24.EFFECT OF CLAIMS ON INDUSTRY. Any reference or suggestion that damage awards may drive up the price of products, put manufacturers out of business, or cause jobs to be lost. See O.C.G.A. §24-2-1 and 24-2-2.

25.REQUESTS FOR PLAINTIFF'S FILE MATERIALS. Any demands or requests by defense counsel before the jury for matters found or contained in Plaintiff's or her counsel's files, which would include statements, pleadings, photographs, and other documents directed to the Plaintiff or Plaintiff's counsel during the course of the trial and in the presence of the jury.

26.REQUEST FOR INDEPENDENT OR COMPULSORY MEDICAL EXAMINATION DURING THE COURSE OF TRIAL. During the course of the trial, any demands or requests by Defendant or defense counsel for additional medical examination, physical demonstrations, or other similar requests directed to the Plaintiff or Plaintiff's counsel and in the presence of the jury. See O.C.G.A. § 24-2-1.

27.REQUESTS FOR PHYSICAL DEMONSTRATIONS. Any requests for Plaintiff or any of Plaintiff's witnesses to participate in or assist defense counsel with any physical or other demonstration. See O.C.G.A. §24-2-1.

28.SUPERSEDED PLEADINGS. Any reference or suggestion as to the contents of any pleadings which have been superseded by the current pleadings or the pretrial order on file in this case.

29.EX PARTE STATEMENTS. Any reference or suggestion as to the contents of, or tender of any ex parte statement or report of any person not then and there present in the Court to testify and to be cross-examined by counsel for Plaintiff.

30.TESTIMONY OF UNAVAILABLE WITNESS. Any reference or suggestion as to the probable testimony of a witness available to Defendant who is not called to testify in this case.

31.NOTICE TO DEFENDANT OF SUIT. Any reference or suggestion that no notice of the claim was given to Defendant(s) until the suit was filed in this case, since none is required to be given.

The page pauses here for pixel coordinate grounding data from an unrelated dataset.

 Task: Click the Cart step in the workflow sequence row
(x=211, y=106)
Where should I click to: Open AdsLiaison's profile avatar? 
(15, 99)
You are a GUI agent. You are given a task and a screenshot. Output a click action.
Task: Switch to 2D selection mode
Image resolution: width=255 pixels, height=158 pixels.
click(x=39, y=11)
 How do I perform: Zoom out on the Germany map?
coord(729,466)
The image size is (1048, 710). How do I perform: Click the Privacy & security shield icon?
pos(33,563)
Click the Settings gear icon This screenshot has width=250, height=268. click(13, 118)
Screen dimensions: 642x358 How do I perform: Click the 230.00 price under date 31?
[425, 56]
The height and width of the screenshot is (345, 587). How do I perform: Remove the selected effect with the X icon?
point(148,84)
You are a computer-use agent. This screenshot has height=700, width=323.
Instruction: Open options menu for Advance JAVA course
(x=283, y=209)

32.SPECIAL EFFORTS REQUIRED BY JURY. Any reference or suggestion that the jury must extend special efforts to be fair and impartial to the defendant.

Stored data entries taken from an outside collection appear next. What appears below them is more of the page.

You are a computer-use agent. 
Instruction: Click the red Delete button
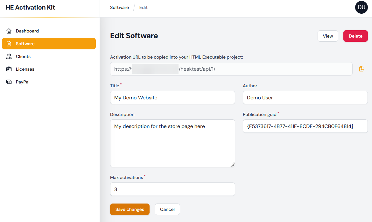point(355,36)
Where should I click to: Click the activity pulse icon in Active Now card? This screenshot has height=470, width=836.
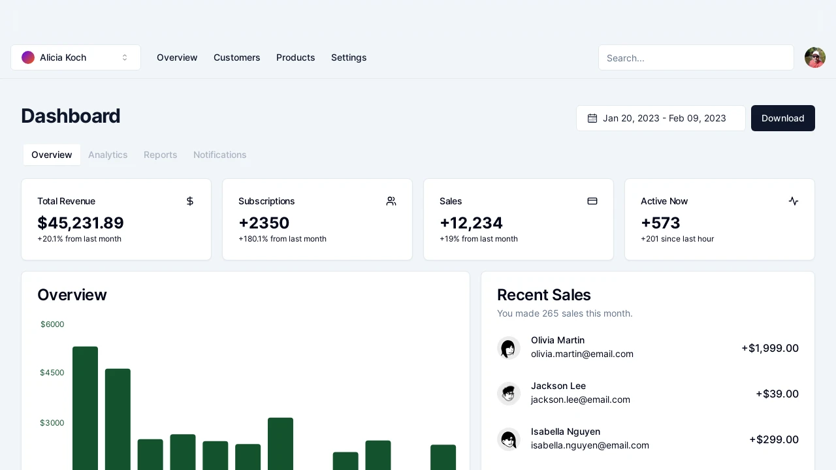pos(794,201)
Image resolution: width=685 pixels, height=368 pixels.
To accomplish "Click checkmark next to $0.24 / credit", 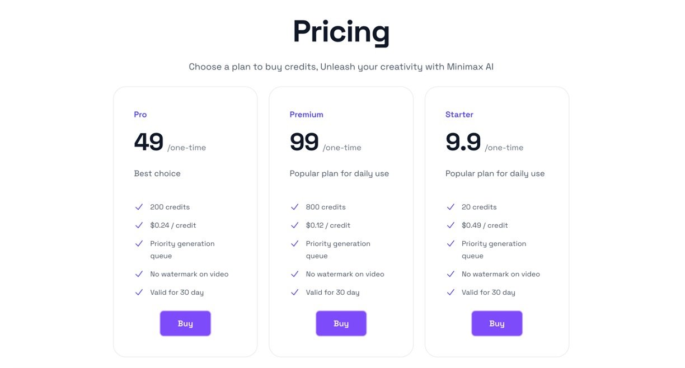I will click(139, 225).
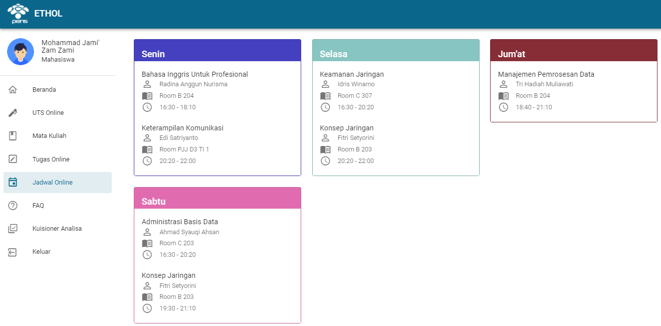Click the UTS Online pencil icon

13,113
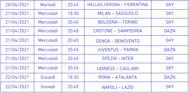
Task: Select DAZN broadcaster for Roma – Atalanta
Action: click(x=169, y=77)
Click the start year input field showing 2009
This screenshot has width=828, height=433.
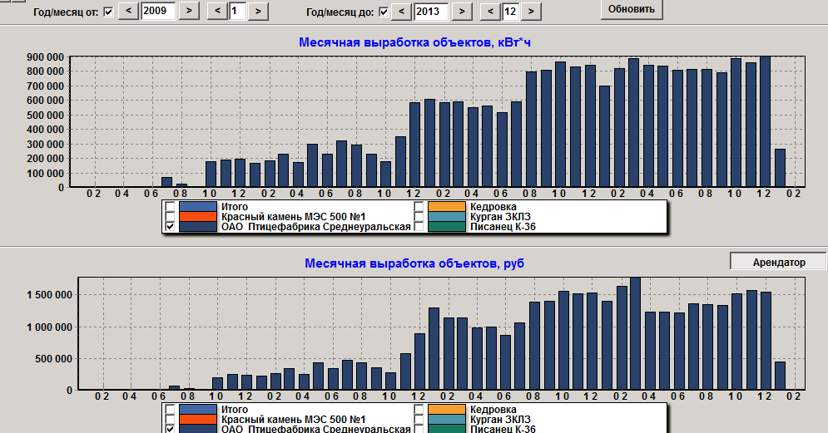pos(158,11)
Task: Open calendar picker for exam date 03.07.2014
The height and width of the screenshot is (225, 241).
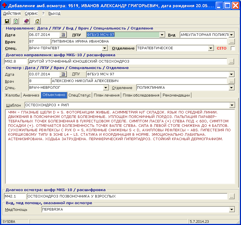Action: coord(63,74)
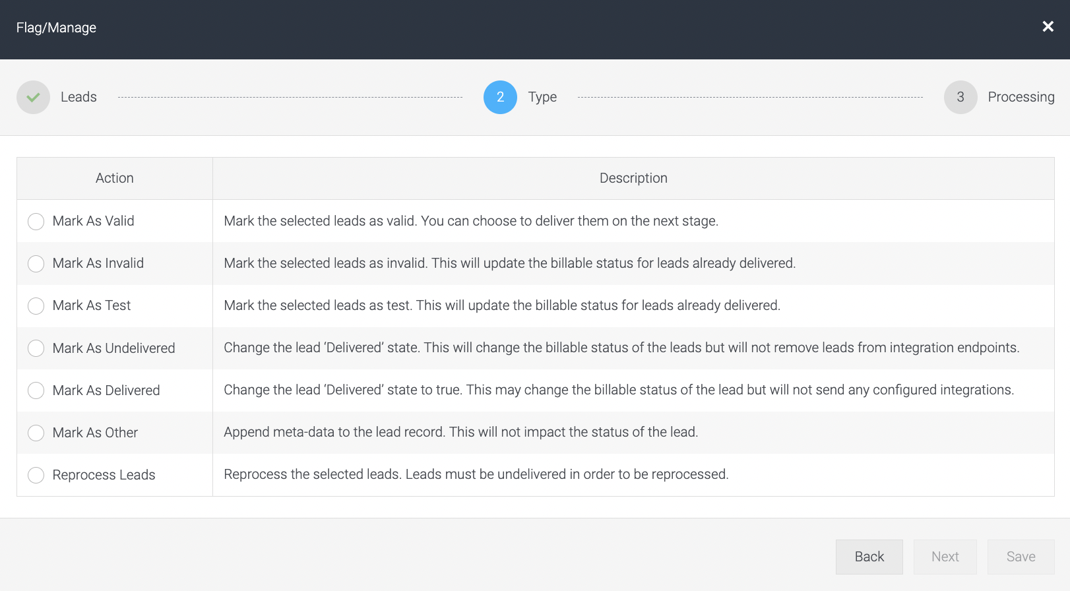Click the Save button
The width and height of the screenshot is (1070, 591).
click(x=1021, y=557)
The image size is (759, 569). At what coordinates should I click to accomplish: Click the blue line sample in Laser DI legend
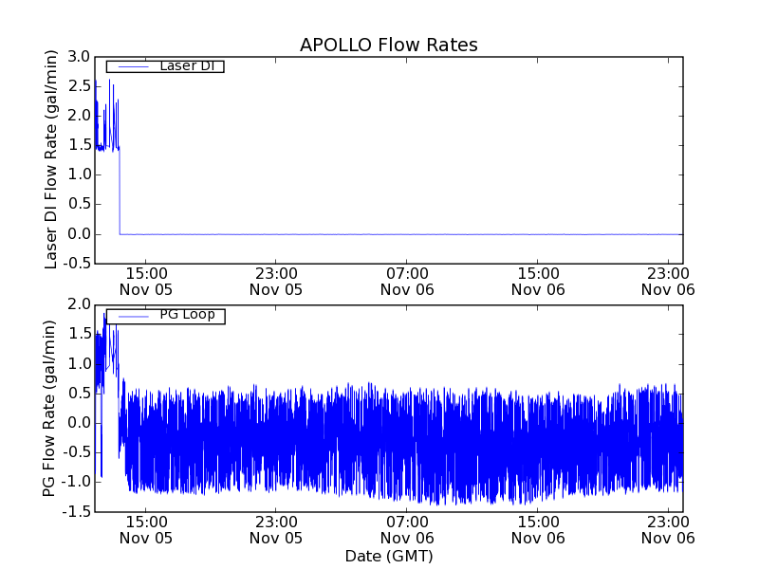point(129,66)
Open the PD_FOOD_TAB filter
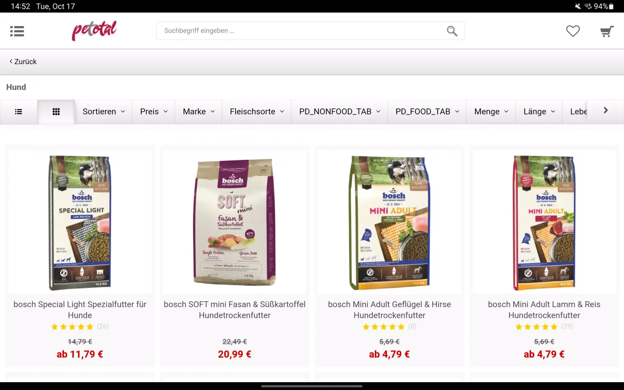Viewport: 624px width, 390px height. (x=427, y=112)
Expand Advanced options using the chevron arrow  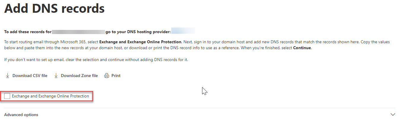coord(393,115)
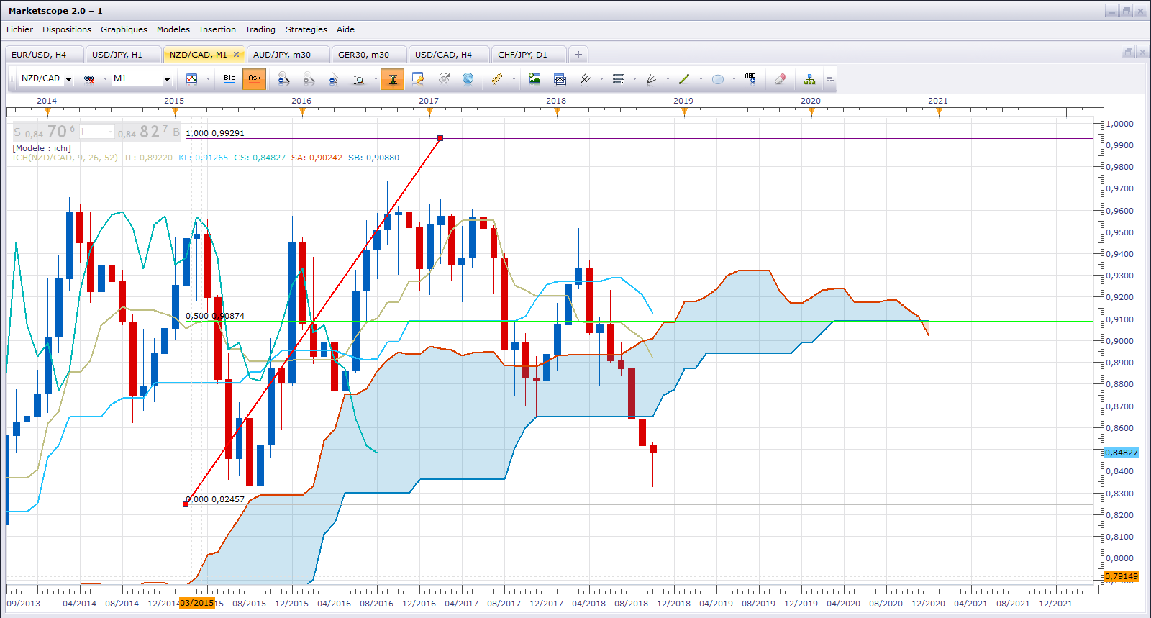Image resolution: width=1151 pixels, height=618 pixels.
Task: Open the M1 timeframe dropdown
Action: (x=167, y=79)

33.SEAT BELTS. Any reference or suggestion that Plaintiff may not have been wearing a seat belt at the time of the collision made the basis of this suit. O.C.G.A. §40-8-76.2.

34.PRIOR TRAFFIC RECORD. Any reference or suggestion as to any prior moving traffic violations or any prior automobile collisions that Plaintiff may have had in the past. See O.C.G.A. §24-2-1 and 24-2-2; Myers v. Barnard, 180 Ga. App. 192 (1986); Underwood v. Butler, 166 Ga. App 527, 529 (1983). See also Green, Georgia Law of Evidence, 3rd Ed., §§68, 70 and 71 (Harrison Co., 1991 Supp.).

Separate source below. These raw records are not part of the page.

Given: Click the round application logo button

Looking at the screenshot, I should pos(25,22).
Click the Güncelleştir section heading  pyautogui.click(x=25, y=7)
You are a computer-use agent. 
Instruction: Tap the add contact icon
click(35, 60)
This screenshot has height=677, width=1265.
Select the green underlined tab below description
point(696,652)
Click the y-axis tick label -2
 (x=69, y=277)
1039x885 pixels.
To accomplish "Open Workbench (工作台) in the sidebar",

35.CRIMES INVOLVING FIRST OFFENDER STATUS. Any reference or suggestion as to any crimes involving first offender status. O.C.G.A. § 42-8-65(a) obligates the clerk to ensure that such information is disclosed only to those persons authorized to receive it. Witcher v. Pender, 260 Ga. 248 June 8, 1990, held that the first offender record of an adverse witness in a civil case is not admissible for the purpose of impeaching the witness for a crime of moral turpitude. In Georgia, the rule is that a witness may be impeached by proof of a conviction of a crime involving moral turpitude. Hall v. Hall, 261 Ga. 181 (402 S.E. 2d 726)(1991).

The use of the term moral turpitude has been "restricted to the gravest offenses consisting of felonies, infamous crimes and those that are malum in se and disclose a depraved mind", Lewis v. State, 243 Ga. 443, 444 (254 S.E. 2d 830)(1979). Under that definition it is apparent that a misdemeanor conviction for possession of less than an ounce of marijuana, a conviction equivalent to a misdemeanor conviction for DUI. See Hall v. Hall supra, it is not a crime of moral turpitude. It does not suggest an "insensibility to the obligation of an oath". Lewis supra, at 446.